Then try passing it to unpaper
unpaper -v --dpi 150.16409 --layout none --mask-scan-size 100 --no-border-align --no-mask-center --no-grayfilter --no-blackfilter --no-deskew file_from_above.pnm output.pnm
Can unpaper process the file?
Based on when "wrong stream"
can occur from unpaper, it's likely your unpaper is miscompiled.
https://github.com/unpaper/unpaper/blob/a88ed4e47d84a4831ad1828b89e98d289676ecfc/file.c#L56
Did the patch, the pnm seems fine and opens (using sxiv). Unpaper indeed fails when passing it the file:
unpaper 6.1
License GPLv2: GNU GPL version 2.
This is free software: you are free to change and redistribute it.
There is NO WARRANTY, to the extent permitted by law.
-------------------------------------------------------------------------------
Processing sheet #1: 000001_pp_deskew.pnm -> output.pnm
unpaper: error: unable to open file 000001_pp_deskew.pnm: wrong stream
Try 'man unpaper' for more information.
Im not quite sure why it it would be miscompiled, because I have just pulled the latest stable release for debian buster from the official repos. Hm interesting, well, I can try and compile unpaper from source and check back!

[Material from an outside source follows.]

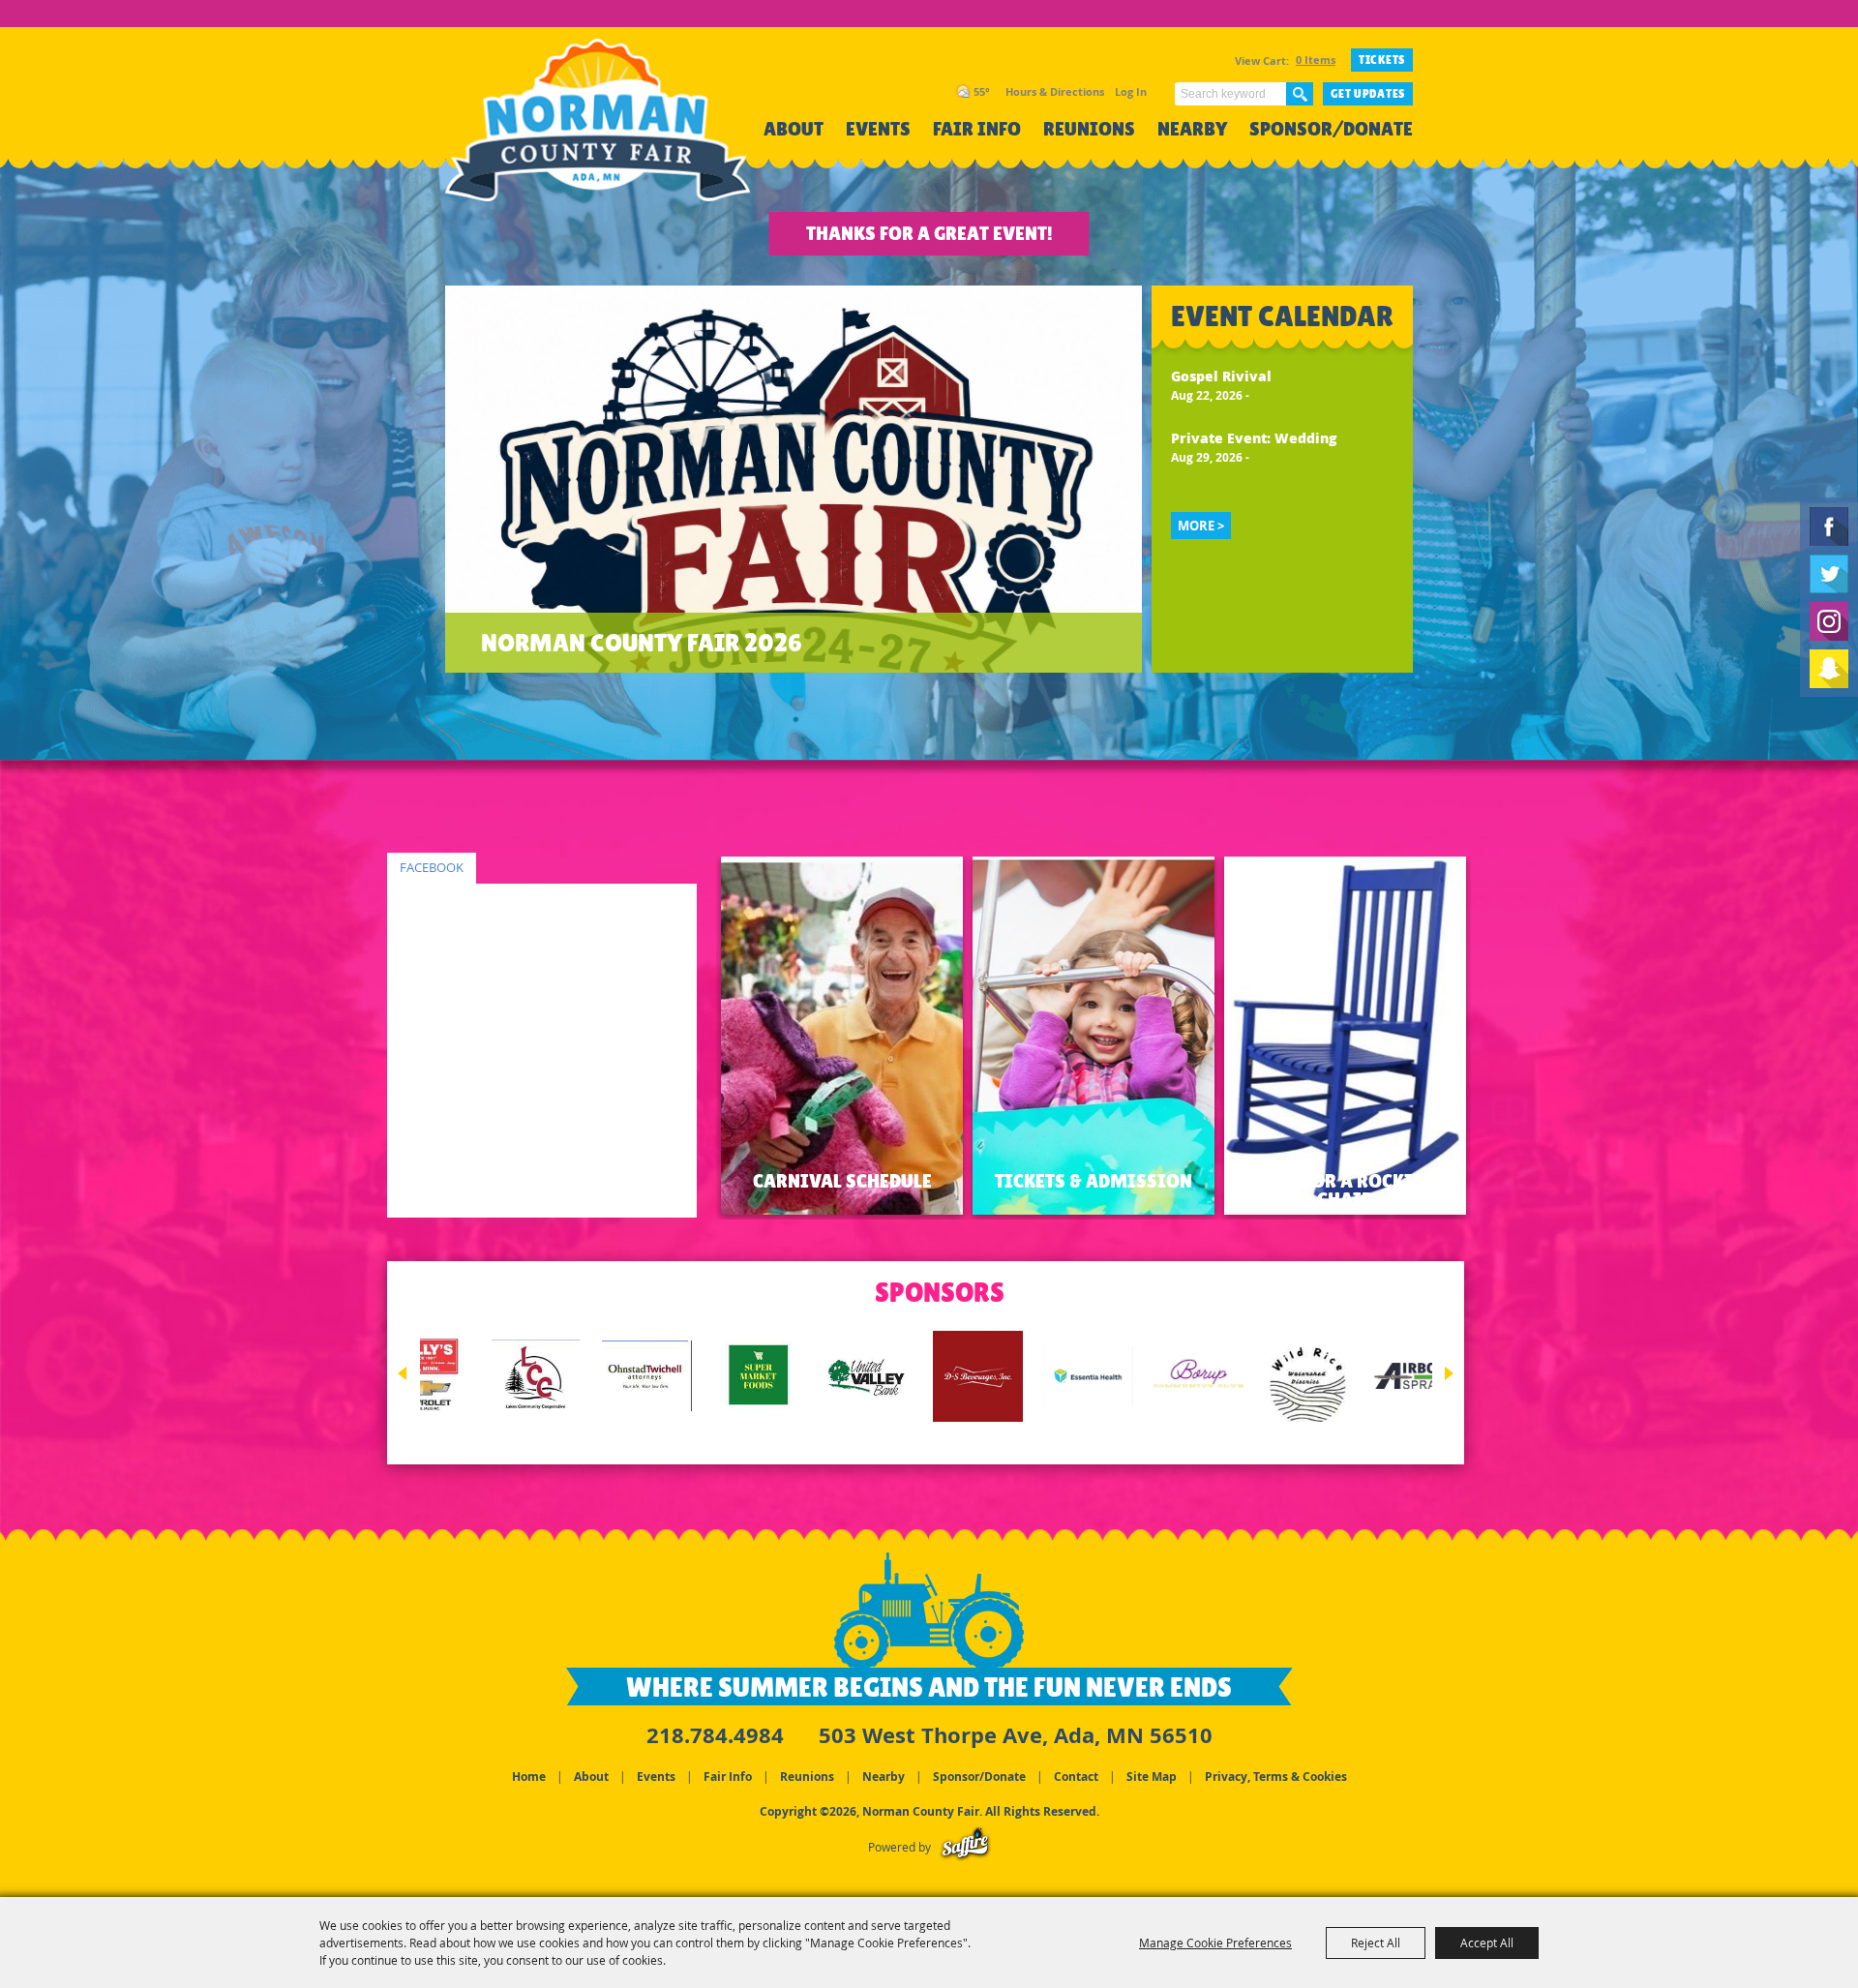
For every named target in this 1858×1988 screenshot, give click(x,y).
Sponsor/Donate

So I went through and tried building unpaper from source
apt remove unpaper
wget https://www.flameeyes.com/files/unpaper-6.1.tar.xz
tar -xf unpaper-6.1.tar.xz
cd unpaper-6.1
apt install gcc make automake pkg-config libavformat-dev libavcodec-dev libavutil-dev
./configure
make
make install
ln -s /usr/local/bin/unpaper /usr/bin/unpaper
unpaper -v --dpi 150.16409 --layout none --mask-scan-size 100 --no-border-align --no-mask-center --no-grayfilter --no-blackfilter --no-deskew 000001_pp_deskew.pnm output.pnm
The unpaper --version
reports back the wanted 6.1, and still, even with unpaper built from source doesn't seem to work. At least we know the issue is possibly with unpaper.
Output from ./configure
:
checking for a BSD-compatible install... /usr/bin/install -c
checking whether build environment is sane... yes
checking for a thread-safe mkdir -p... /bin/mkdir -p
checking for gawk... no
checking for mawk... mawk
checking whether make sets $(MAKE)... no
checking whether make supports nested variables... no
checking whether make supports nested variables... (cached) no
checking whether to enable maintainer-specific portions of Makefiles... yes
checking for style of include used by make... none
checking for gcc... gcc
checking whether the C compiler works... yes
checking for C compiler default output file name... a.out
checking for suffix of executables...
checking whether we are cross compiling... no
checking for suffix of object files... o
checking whether we are using the GNU C compiler... yes
checking whether gcc accepts -g... yes
checking for gcc option to accept ISO C89... none needed
checking dependency style of gcc... none
checking for gcc option to accept ISO C99... none needed
checking how to run the C preprocessor... gcc -E
checking for grep that handles long lines and -e... /bin/grep
checking for egrep... /bin/grep -E
checking for ANSI C header files... yes
checking for sys/types.h... yes
checking for sys/stat.h... yes
checking for stdlib.h... yes
checking for string.h... yes
checking for memory.h... yes
checking for strings.h... yes
checking for inttypes.h... yes
checking for stdint.h... yes
checking for unistd.h... yes
checking minix/config.h usability... no
checking minix/config.h presence... no
checking for minix/config.h... no
checking whether it is safe to define __EXTENSIONS__... yes
checking for stdbool.h that conforms to C99... yes
checking for _Bool... yes
checking for library containing sqrt... -lm
checking for pkg-config... /usr/bin/pkg-config
checking pkg-config is at least version 0.9.0... yes
checking for LIBAV... yes
checking for xsltproc... xsltproc
checking that generated files are newer than configure... done
configure: creating ./config.status
config.status: creating Makefile
config.status: executing depfiles commands
Nothing too bad, maybe im missing something here?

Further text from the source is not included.